▶ **本文**
□ □ □

当社では株式の全部を譲渡することによるM&Aが行われることになりました。このような場合、現在いる当社の従業員が解雇されたり、労働条件が悪くなりトラブルになることはあるのでしょうか?

M&A(Mergers and Acquisitions)とは、「企業の合併・買収」のことで2つ以上の会社がひとつになったり(合併)、ある会社が他の会社を買ったりすること(買収)をいいます。つまり、企業または事業の全部ないし一部を他の会社への移転を伴う取引を指し、一般的には「会社もしくは経営権の取得」を意味します。M&Aのスキームには、株式譲渡や事業譲渡、会社分割や株式交換などいろいろありますが、最も多いのが株式譲渡です。売り手企業(譲渡企業)の株主が株式を買い手企業(譲受企業)に売却して株主の地位を譲り、売り手企業が現金を受け取ることで、買収を成立させることになります。

株式譲渡は経営権の譲渡なので株主の構成が代わるだけで、売り手企業の持つ事業や有形資産、従業員などの無形資産、権利や義務を残して事業を継続することができます。したがって、使用者が代わることにより、従業員との雇用契約は新たに締結し直すことになりますが、従業員の雇用は維持され、労働条件等に特段の変化が生じるわけではありません。M&Aにより、経営者が交代することは、従業員を解雇する合理的な理由にはなりませんので、それを理由に従業員が解雇された場合には、原則として、解雇権の乱用となり当該解雇は無効となります。

したがって、株式譲渡の場合、事業譲渡とは異なり、労働契約を承継する際に従業員一人ひとりの同意は必要ありません。買い手企業からしてみると、引き継ぎたい従業員、引き継ぎたくない従業員を区別して選ぶことができないとも言えます。

また、M&Aにより、経営権が代わるので、雇用契約は締結し直すことになりますが、売り手企業の労働条件と買い手企業の労働条件に差がある場合には、何らかの調整が必要となります。一般的には、買い手企業の方が資本力もあり、企業規模も大きいので、労働条件が良い場合が多く、譲渡されたことにより売り手企業の従業員の給与などの処遇面は改善される可能性が高いとも言えます。しかし、買い手企業の労働条件が売り手企業より低い場合には、それに合わせることになると「労働条件の不利益変更」という問題が発生します。このような場合は、人事制度や賃金制度に関して調整をして、従業員の個別同意を得ることが必要となります。

□ □ □

▶ **指示 1**
上の本文から、「当社では株式の全部を譲渡する」から「り当該解雇は無効となります。」までの部分をそのまま書き写してください。
▶ **指示 2**
下の記録の最初から「click(x=507, y=294)」を含む行までを、空行を除いて、「番号」と「記録の行」の2列のMarkdownの表にまとめてください。

▶ **データ**
□ □ □

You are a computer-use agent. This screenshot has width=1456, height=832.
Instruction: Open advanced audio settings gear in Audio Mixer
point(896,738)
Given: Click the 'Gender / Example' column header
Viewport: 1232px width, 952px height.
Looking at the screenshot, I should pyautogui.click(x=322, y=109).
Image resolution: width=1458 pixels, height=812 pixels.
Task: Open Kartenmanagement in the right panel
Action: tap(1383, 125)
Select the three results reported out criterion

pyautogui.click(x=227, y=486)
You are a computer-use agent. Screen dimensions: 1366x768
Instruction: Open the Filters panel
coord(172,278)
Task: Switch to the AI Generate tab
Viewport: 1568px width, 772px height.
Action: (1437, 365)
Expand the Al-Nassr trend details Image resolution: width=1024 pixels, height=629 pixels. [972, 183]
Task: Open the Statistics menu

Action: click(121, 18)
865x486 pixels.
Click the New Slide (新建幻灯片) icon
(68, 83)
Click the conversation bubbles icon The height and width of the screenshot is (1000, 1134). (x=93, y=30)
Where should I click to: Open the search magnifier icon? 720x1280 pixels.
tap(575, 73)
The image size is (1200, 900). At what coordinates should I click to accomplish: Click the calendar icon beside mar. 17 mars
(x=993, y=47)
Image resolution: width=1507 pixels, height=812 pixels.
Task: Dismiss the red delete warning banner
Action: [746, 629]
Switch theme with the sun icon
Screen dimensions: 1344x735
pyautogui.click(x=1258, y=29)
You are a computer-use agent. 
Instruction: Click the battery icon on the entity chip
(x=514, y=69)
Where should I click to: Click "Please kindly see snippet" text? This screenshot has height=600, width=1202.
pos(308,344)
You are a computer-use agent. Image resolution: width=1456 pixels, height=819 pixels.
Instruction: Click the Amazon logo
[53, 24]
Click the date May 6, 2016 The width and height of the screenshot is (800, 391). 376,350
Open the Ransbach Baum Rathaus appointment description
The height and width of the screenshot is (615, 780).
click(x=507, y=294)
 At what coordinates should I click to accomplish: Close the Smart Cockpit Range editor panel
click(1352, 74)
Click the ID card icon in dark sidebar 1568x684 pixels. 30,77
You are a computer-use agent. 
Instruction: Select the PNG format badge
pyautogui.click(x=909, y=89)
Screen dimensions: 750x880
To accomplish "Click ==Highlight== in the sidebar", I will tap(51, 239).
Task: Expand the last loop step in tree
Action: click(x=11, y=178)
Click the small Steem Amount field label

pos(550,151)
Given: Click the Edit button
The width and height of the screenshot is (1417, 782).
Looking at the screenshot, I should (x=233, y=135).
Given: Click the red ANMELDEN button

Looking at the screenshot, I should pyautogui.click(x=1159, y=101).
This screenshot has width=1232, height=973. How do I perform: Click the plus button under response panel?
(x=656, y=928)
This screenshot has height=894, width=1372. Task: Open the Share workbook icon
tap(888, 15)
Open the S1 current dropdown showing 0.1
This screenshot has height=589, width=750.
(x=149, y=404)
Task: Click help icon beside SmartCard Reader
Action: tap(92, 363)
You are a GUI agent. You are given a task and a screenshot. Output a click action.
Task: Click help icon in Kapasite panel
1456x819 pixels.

□ □ □

▶ **解答 1**
当社では株式の全部を譲渡することによるM&Aが行われることになりました。このような場合、現在いる当社の従業員が解雇されたり、労働条件が悪くなりトラブルになることはあるのでしょうか?

M&A(Mergers and Acquisitions)とは、「企業の合併・買収」のことで2つ以上の会社がひとつになったり(合併)、ある会社が他の会社を買ったりすること(買収)をいいます。つまり、企業または事業の全部ないし一部を他の会社への移転を伴う取引を指し、一般的には「会社もしくは経営権の取得」を意味します。M&Aのスキームには、株式譲渡や事業譲渡、会社分割や株式交換などいろいろありますが、最も多いのが株式譲渡です。売り手企業(譲渡企業)の株主が株式を買い手企業(譲受企業)に売却して株主の地位を譲り、売り手企業が現金を受け取ることで、買収を成立させることになります。

株式譲渡は経営権の譲渡なので株主の構成が代わるだけで、売り手企業の持つ事業や有形資産、従業員などの無形資産、権利や義務を残して事業を継続することができます。したがって、使用者が代わることにより、従業員との雇用契約は新たに締結し直すことになりますが、従業員の雇用は維持され、労働条件等に特段の変化が生じるわけではありません。M&Aにより、経営者が交代することは、従業員を解雇する合理的な理由にはなりませんので、それを理由に従業員が解雇された場合には、原則として、解雇権の乱用となり当該解雇は無効となります。

▶ **解答 2**
| 番号 | 記録の行 |
|---|---|
| 1 | You are a computer-use agent. This screenshot has width=1456, height=832. |
| 2 | Instruction: Open advanced audio settings gear in Audio Mixer |
| 3 | point(896,738) |
| 4 | Given: Click the 'Gender / Example' column header |
| 5 | Viewport: 1232px width, 952px height. |
| 6 | Looking at the screenshot, I should pyautogui.click(x=322, y=109). |
| 7 | Image resolution: width=1458 pixels, height=812 pixels. |
| 8 | Task: Open Kartenmanagement in the right panel |
| 9 | Action: tap(1383, 125) |
| 10 | Select the three results reported out criterion |
| 11 | pyautogui.click(x=227, y=486) |
| 12 | You are a computer-use agent. Screen dimensions: 1366x768 |
| 13 | Instruction: Open the Filters panel |
| 14 | coord(172,278) |
| 15 | Task: Switch to the AI Generate tab |
| 16 | Viewport: 1568px width, 772px height. |
| 17 | Action: (1437, 365) |
| 18 | Expand the Al-Nassr trend details Image resolution: width=1024 pixels, height=629 pixels. [972, 183] |
| 19 | Task: Open the Statistics menu |
| 20 | Action: click(121, 18) |
| 21 | 865x486 pixels. |
| 22 | Click the New Slide (新建幻灯片) icon |
| 23 | (68, 83) |
| 24 | Click the conversation bubbles icon The height and width of the screenshot is (1000, 1134). (x=93, y=30) |
| 25 | Where should I click to: Open the search magnifier icon? 720x1280 pixels. |
| 26 | tap(575, 73) |
| 27 | The image size is (1200, 900). At what coordinates should I click to accomplish: Click the calendar icon beside mar. 17 mars |
| 28 | (x=993, y=47) |
| 29 | Image resolution: width=1507 pixels, height=812 pixels. |
| 30 | Task: Dismiss the red delete warning banner |
| 31 | Action: [746, 629] |
| 32 | Switch theme with the sun icon |
| 33 | Screen dimensions: 1344x735 |
| 34 | pyautogui.click(x=1258, y=29) |
| 35 | You are a computer-use agent.  |
| 36 | Instruction: Click the battery icon on the entity chip |
| 37 | (x=514, y=69) |
| 38 | Where should I click to: Click "Please kindly see snippet" text? This screenshot has height=600, width=1202. |
| 39 | pos(308,344) |
| 40 | You are a computer-use agent. Image resolution: width=1456 pixels, height=819 pixels. |
| 41 | Instruction: Click the Amazon logo |
| 42 | [53, 24] |
| 43 | Click the date May 6, 2016 The width and height of the screenshot is (800, 391). 376,350 |
| 44 | Open the Ransbach Baum Rathaus appointment description |
| 45 | The height and width of the screenshot is (615, 780). |
| 46 | click(x=507, y=294) |